Vem para que O acolhamos, sem medo, sem preconceitos, de coração disponível e puro, como sempre estamos diante de um recém-nascido. Vem para que O deixemos transformar o nosso coração. Vem para que a nossa vida possa ser inundada com a sua luz, com a sua vida — com a sua sabedoria, divindade, eternidade e paz.
Deus une-se dessa forma aos simples, frágeis, pobres, famintos, sedentos, doentes, prisioneiros, sem casa nem tecto para se abrigarem, para que também através deles sejamos capazes de O encontrar.
Hoje, no meio das trevas, brilha, uma vez mais, a luz do Natal. Vem de longe — de terras longínquas e de tempos distantes — mas brilha com a mesma intensidade. Acorda os sonolentos, dá calor aos corações enregelados, entusiasmo aos desanimados: Deus está connosco e vem até nós. Pede que O acolhamos. Que nos deixemos amar por Ele.
Como se canta no Auto de Natal da tradição popular madeirense:
Esta notícia tivemos / logo que cantou o galo / e deixamos nossos campos / para virmos adorá-lo.
Eu vou correr a Belém / Quem quiser venha comigo / Fiquem os gados no campo / Vamos ver o nosso amigo.
Ó meu Menino Jesus / meu lindo amor-perfeito / se Vós tendes frio, vinde, / vinde parar ao meu peito.
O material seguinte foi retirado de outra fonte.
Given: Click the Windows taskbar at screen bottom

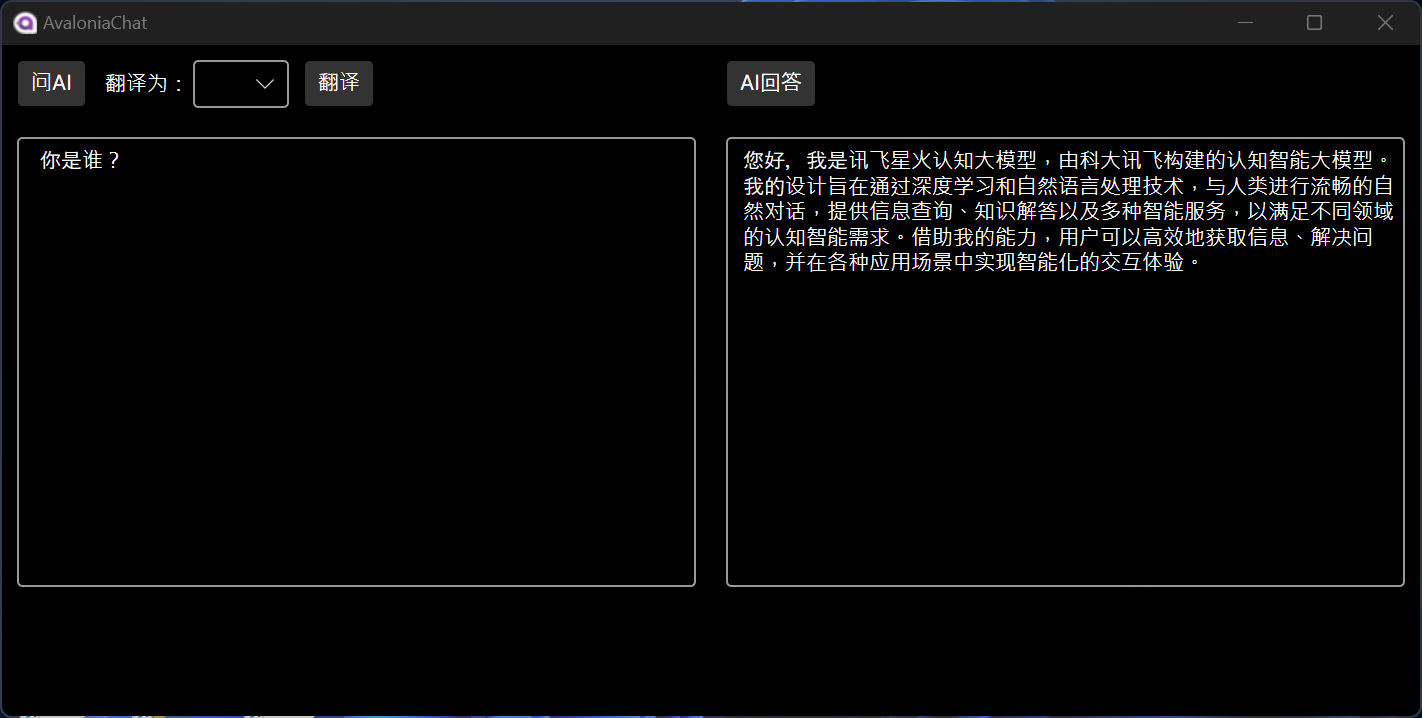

Que esperamos nós? Abram-se os olhos da fé; acorde a alma sonolenta do pecado; erga-se o coração. E corra, corra depressa, para junto do Presépio. Não há tempo a perder! Nem deixemos que o mundo nos faça demora. Corramos, alegres, que a luz brilha nas trevas e a noite já se transforma em dia esplendoroso. “O povo que andava nas trevas viu uma grande luz. […] Um Menino nasceu para nós; um Filho nos foi dado”!